I think pregnancy – the end of it, I mean, the last half of the third trimester – would be much less frustrating and wouldn’t be such an incredible effort in demonstrating patience if we were like that. If the due date wasn’t just a random crapshoot, and we knew when we were going to actually give birth, it wouldn’t be such a big deal. The unfortunate truth is that a due date is just a somewhat educated guess. Very few women give birth on their actual due date unless they have a scheduled c-section. One method tells me that I’m due on the 21st, and my ultrasound says the 20th. In reality, I could give birth before today is over, or I could find myself being induced because I’m approaching 42 weeks and nothing is happening.
I know that with 16 days left before my so-called due date, I shouldn’t be this impatient, but it’s not necessarily because I want the baby out RIGHT NOW RIGHT THIS SECOND GET OUT GET OUT GET OUT (though that would be fine by me if my water exploded all over the floor right after I hit “post”). The impatience is because I can’t go to my calendar and circle any one day in red as being the real day. I have my due date written down on the calendar (and I should really add the ultrasound’s prediction too, since it’s even more optimistic being one day sooner), but it doesn’t mean anything and that drives me crazy.

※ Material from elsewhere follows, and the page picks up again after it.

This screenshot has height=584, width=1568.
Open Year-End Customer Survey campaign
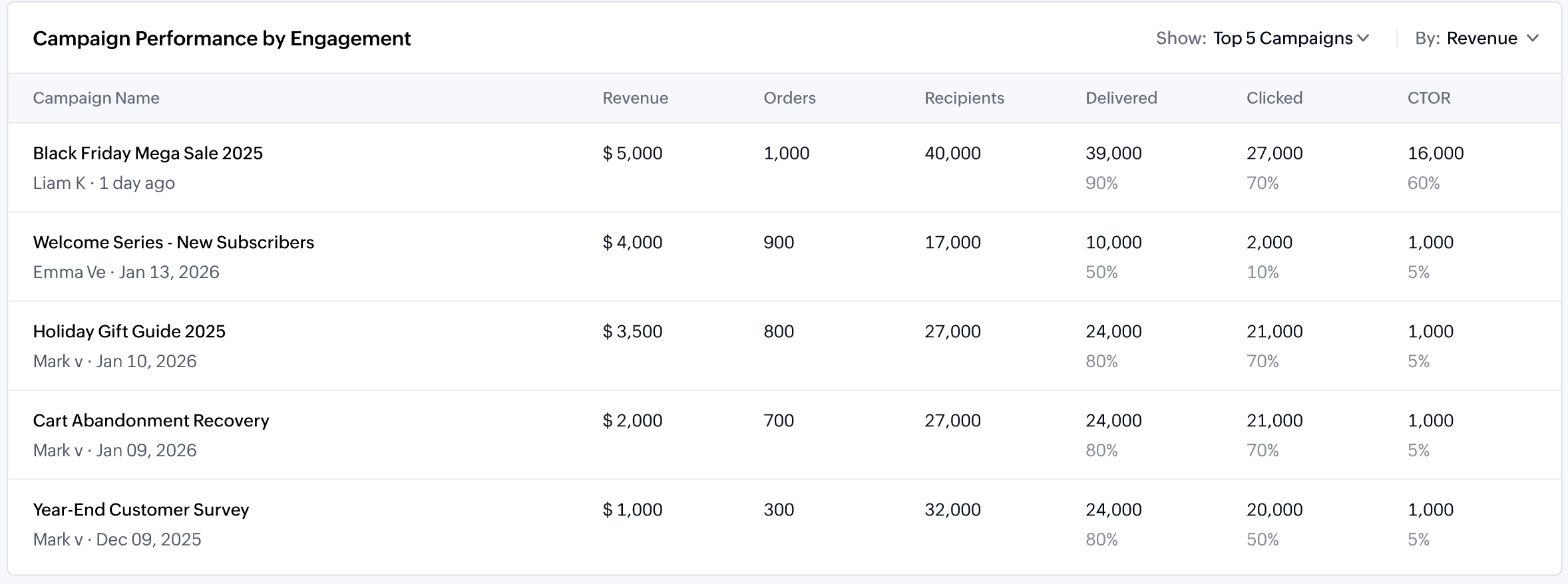coord(141,510)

It only recently occurred to me how much my calendar means to my life. Plans can sometimes change, but generally once I’ve scribbled something down on the calendar hanging on the kitchen wall, that’s it. If I write down that I have an appointment on such-and-such a date, I know that’s pretty much true. If I’ve written down that a particular date is someone’s birthday, it’s the truth. And then I have this due date written down and means zip, zero, zilch.
I know this sounds like I’m whining and complaining, but I’m not, really. Once I’m 40 weeks and one day, I’ll be whining and complaining, but this is more like just getting stuff out of my head.

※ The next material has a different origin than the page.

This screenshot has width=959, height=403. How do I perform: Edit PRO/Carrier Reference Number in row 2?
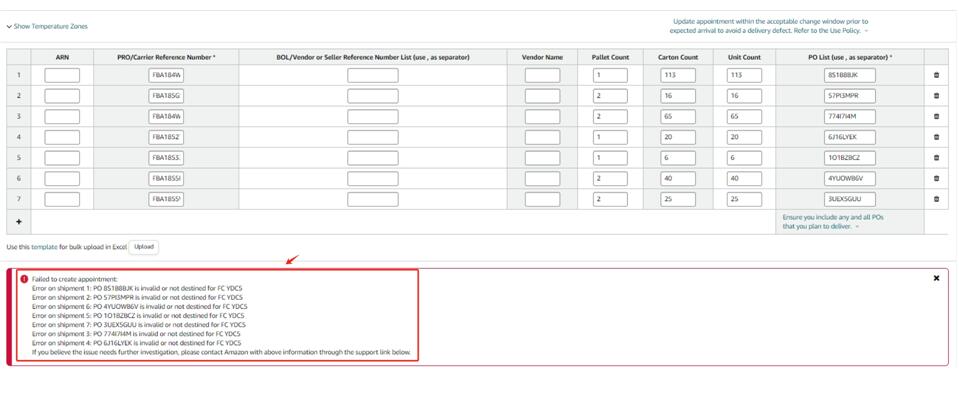(x=166, y=96)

Too bad we aren’t like the blow flies though. It would make life much more structured.
My rats have their babies exactly at the same time too (if nothing is wrong). Counting from day of conception as zero and next day as day 1 my rats have their babies on day 22 at the same time in so many hours from conception (they conceive at 11 pm on zero day they give birth at 5 pm on day 22) as most of the other rats. The good thing about this is if they go even a few hours over, I know what to do. Its pretty cool.
Not so much with you I see. She will of course get here. And I so totally watched CSI last night too. What a great episode. I thought that the tape was going to be what was screwed with. I was impressed with the outcome.

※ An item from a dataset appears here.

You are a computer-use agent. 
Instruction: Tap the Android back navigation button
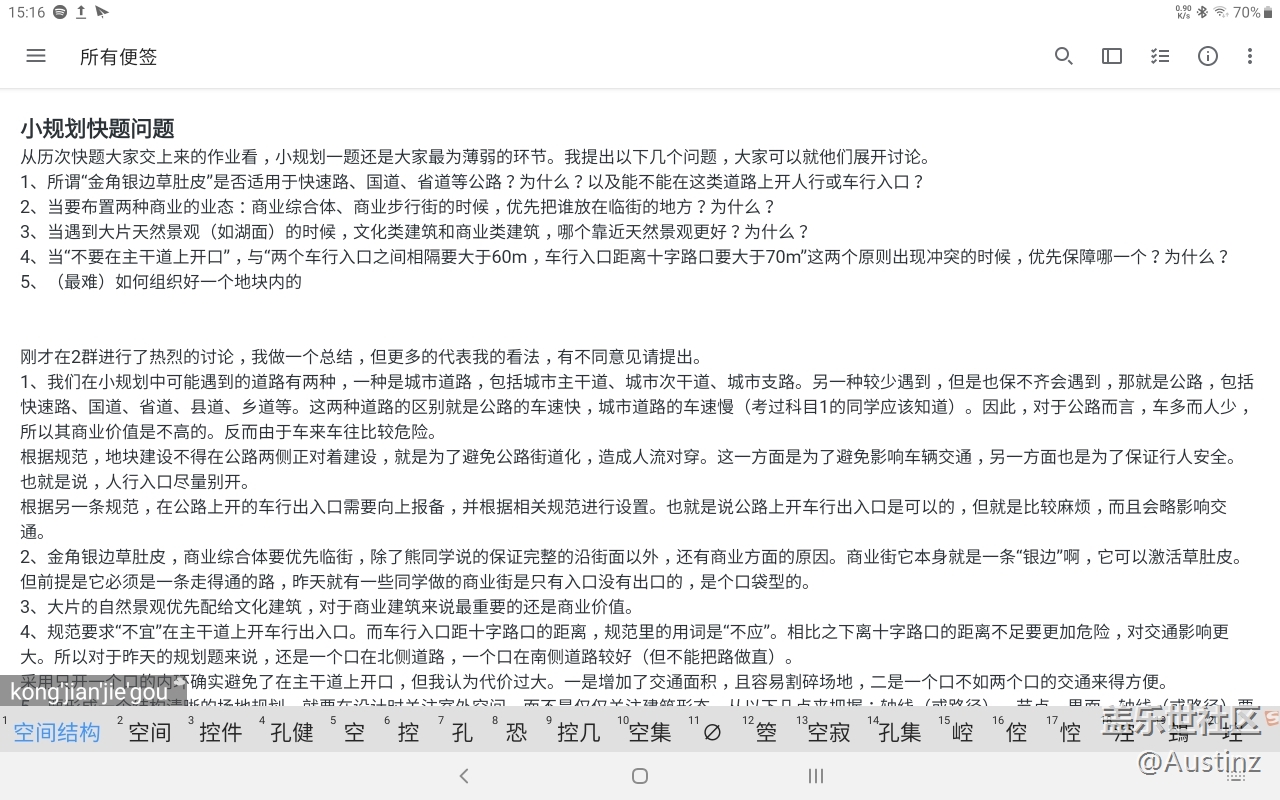coord(464,776)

I’m right there with you! However, my calculated due date is exactly the same as my ultrasound prediction. I too love my calender and knowing what is happening when, though now I’m looking at it and thinking hmm maybe I won’t be making that appointmnet. I almost feel like making big plans just to jinx myself into labour 😛
Well, here’s my thought: You’re an anxiety-ridden person on a good day (from what I gather), and when you throw uncertainty into the mix it, uh, throws you for a loop. Not meaning that you’re having anxiety attacks over there over this, but just meaning that it makes you even more unsettled than everyday concerns might. A little certainty goes a long way with people who have anxiety issues.
Without fail, this process takes 15 days.
Didn’t Grissom show it’s actually 11 days? 😉
-gets shot- Anyway, best of luck with not going nuts ’til the baby’s born; may the wait go by comfortably and quickly!
…sorry for screwing my HTML up. ^_^;; Oops.
Morgan – DOH. You’re right! It was that jackass who was claiming it was 15 days and messing up the experiment, Grissom showed it actually only took 11 days. Good eye. 🙂
And of course, now I have to go fix my post because otherwise it will bug me!
The only reason we have “due dates” is because some doctor over a hundred years ago decided the whole process needed to become more scientific. So, based on not much evidence, he declared that pregnancies take 40 weeks to the day. I’d smack him if I could.
But if we were blowflies, life would be awful short. 🙂 (And icky. Ew.)
My due dates were always wrong. Way wrong. I was almost always horribly overdue.
My due dates were 3 weeks (late) wrong! 🙁 I thought I was going to be pregnant forever. The last ten days were probably the worst. All I could do was busy my brain so I wouldn’t think about it. (That, and climb flights of stairs repeatedly in hopes of getting things going).